2) Unpatched software and outdated devices
Ransomware operators often scan for known vulnerabilities in operating systems, browsers, VPNs, and remote access services. Delayed patching can turn a routine bug into a full compromise.
3) Weak or reused passwords
Password reuse makes one breach turn into many. If an attacker gets a password from a prior leak, they may try it on email, file storage, and remote access portals.
4) Exposed remote access
Remote desktop and similar tools can be abused if they’re exposed to the internet, protected only by a password, or left with permissive settings. Even legitimate remote tools can become a problem if attackers gain access to the account behind them.

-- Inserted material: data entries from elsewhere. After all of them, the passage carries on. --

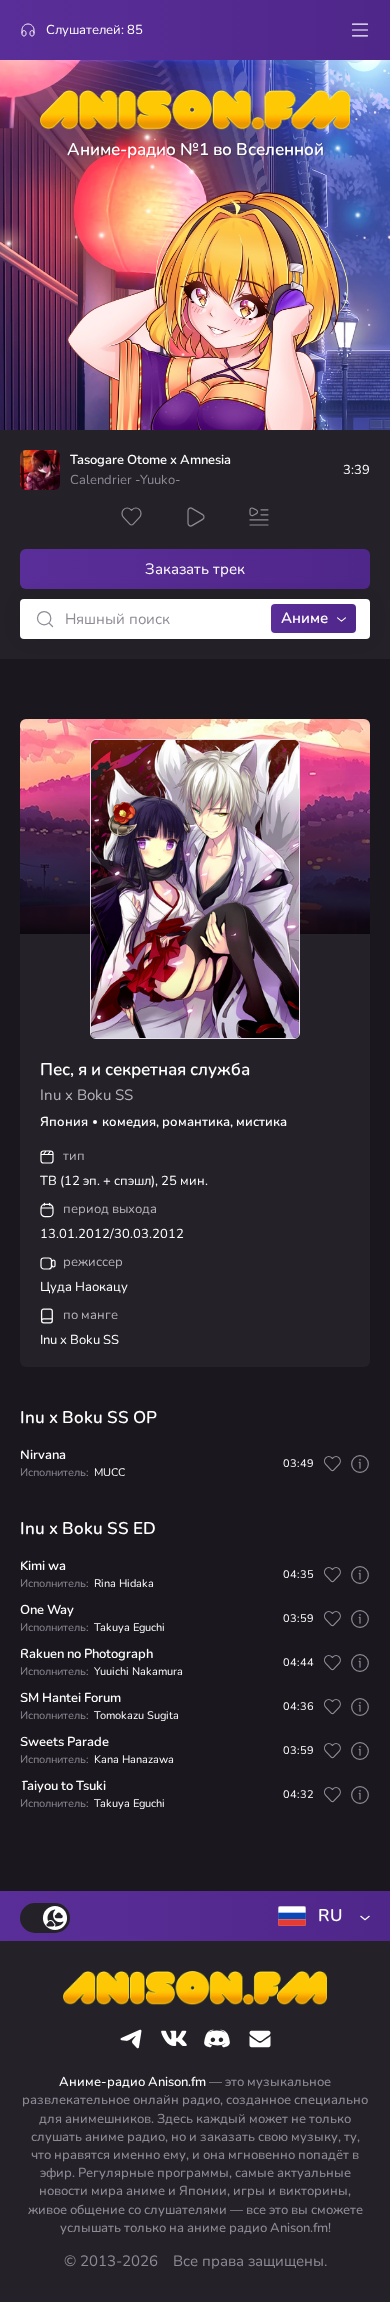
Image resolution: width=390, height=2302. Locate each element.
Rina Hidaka (124, 1583)
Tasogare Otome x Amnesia (150, 460)
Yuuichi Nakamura (138, 1671)
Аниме (304, 618)
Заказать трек (195, 569)
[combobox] (320, 1916)
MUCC (109, 1472)
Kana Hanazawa (134, 1759)
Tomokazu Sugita (136, 1715)
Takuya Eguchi (129, 1627)
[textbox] (320, 1916)
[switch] (45, 1918)
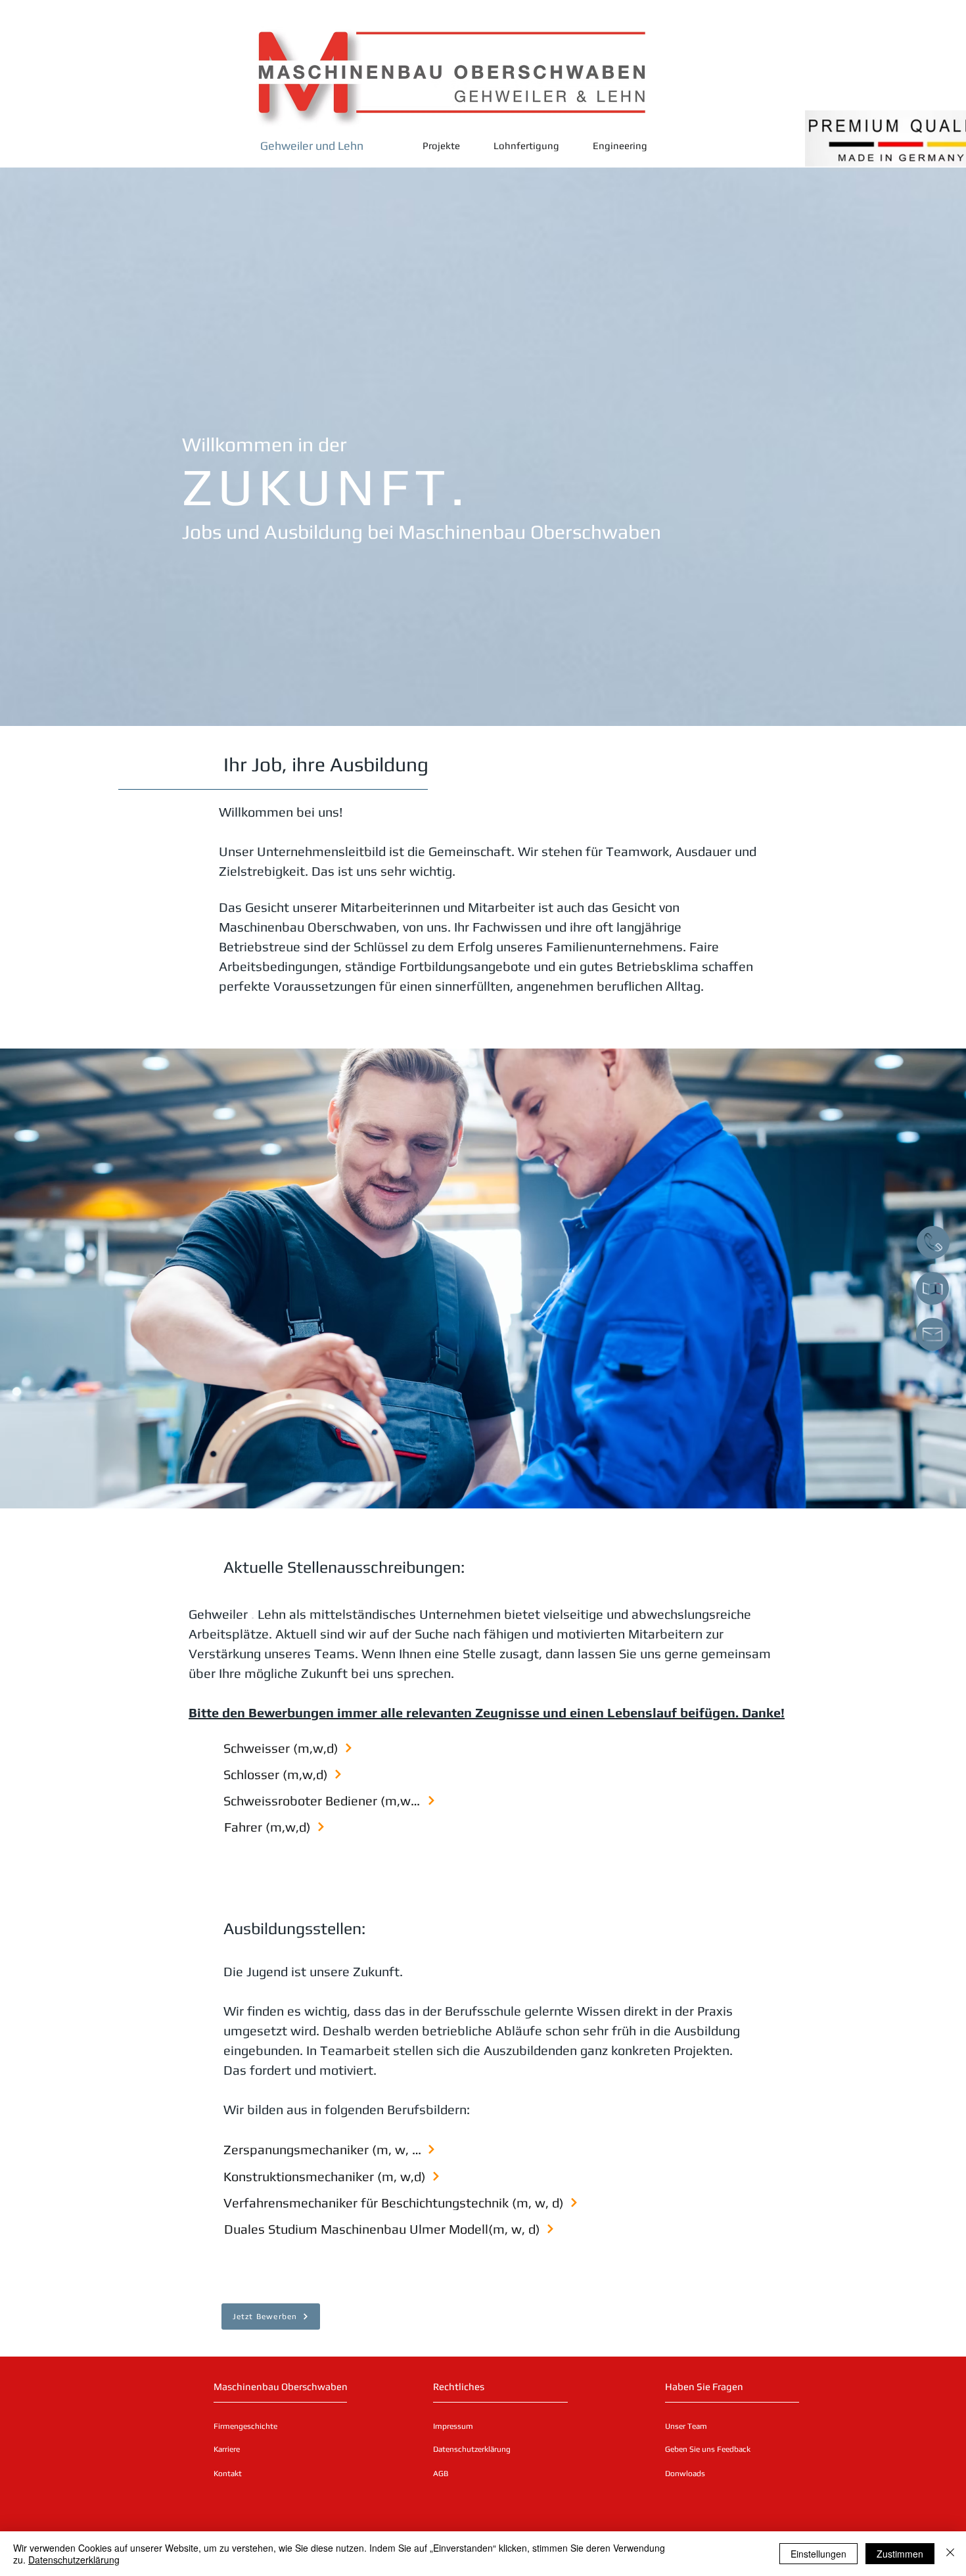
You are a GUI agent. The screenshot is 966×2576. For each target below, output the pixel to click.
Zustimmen (900, 2553)
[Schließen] (950, 2553)
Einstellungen (818, 2553)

New Year checklist: practical steps that reduce ransomware risk
Build a backup that ransomware can’t easily destroy
- Follow the 3-2-1 idea: 3 copies of important data, on 2 different types of storage, with 1 copy kept offline or otherwise isolated.
- Test restores (spot-check a few files or a folder). A backup that can’t be restored is just storage.
- Protect backups with separate credentials and limited access (so a compromised account can’t delete them).
Turn on multi-factor authentication (MFA) where it matters most
Prioritize MFA for email, password manager, cloud storage, and any remote access. MFA won’t prevent every type of ransomware, but it can stop many account-takeover paths that lead to broader compromise.
Patch quickly—especially the “front doors”
- Enable automatic updates for the operating system and browsers.
- Update office suites, PDF readers, and collaboration apps.
- For businesses: prioritize patching VPNs, firewalls, remote access gateways, and identity systems first.
Reduce admin privileges and limit lateral movement
Ransomware damage often grows when attackers can move from one machine to many. Consider:
- Use standard user accounts for daily work; reserve admin accounts for admin tasks.
- Separate local admin credentials across devices (avoid one shared admin password everywhere).
- Segment critical systems where possible (even simple separation can slow spread).
Harden email and document handling
- Be cautious with attachments and links—especially “invoice,” “shipping,” “renewal,” or “account locked” messages.
- Disable Office macros by default unless you have a clear business need.
- Use file preview features carefully; if unsure, verify with the sender via a known-good channel.
If you suspect ransomware: what to do immediately
- Isolate the device: disconnect from Wi‑Fi/Ethernet to reduce spread.
- Don’t start “cleanup” blindly: preserve what you can (screenshots of ransom notes, filenames, timestamps). This may help later analysis.
- Check backups: confirm whether unaffected backups exist before making major changes.
- Change passwords from a clean device: start with email and password manager, then critical services.
- Notify the right people: for businesses, involve IT/security and leadership early; for individuals, consider professional help if sensitive data is involved.
Whether paying a ransom is “worth it” depends on legal, operational, and safety factors—and even then, payment doesn’t guarantee full recovery. If you’re in a business setting, get qualified legal and incident-response guidance before making that decision.
Make this your New Year habit
If you do only three things this week, make it these: (1) verify you have a restorable backup, (2) enable MFA on email and cloud accounts, and (3) update everything that can update. Those steps won’t make you invincible, but they dramatically reduce the odds that ransomware turns your New Year into a recovery project.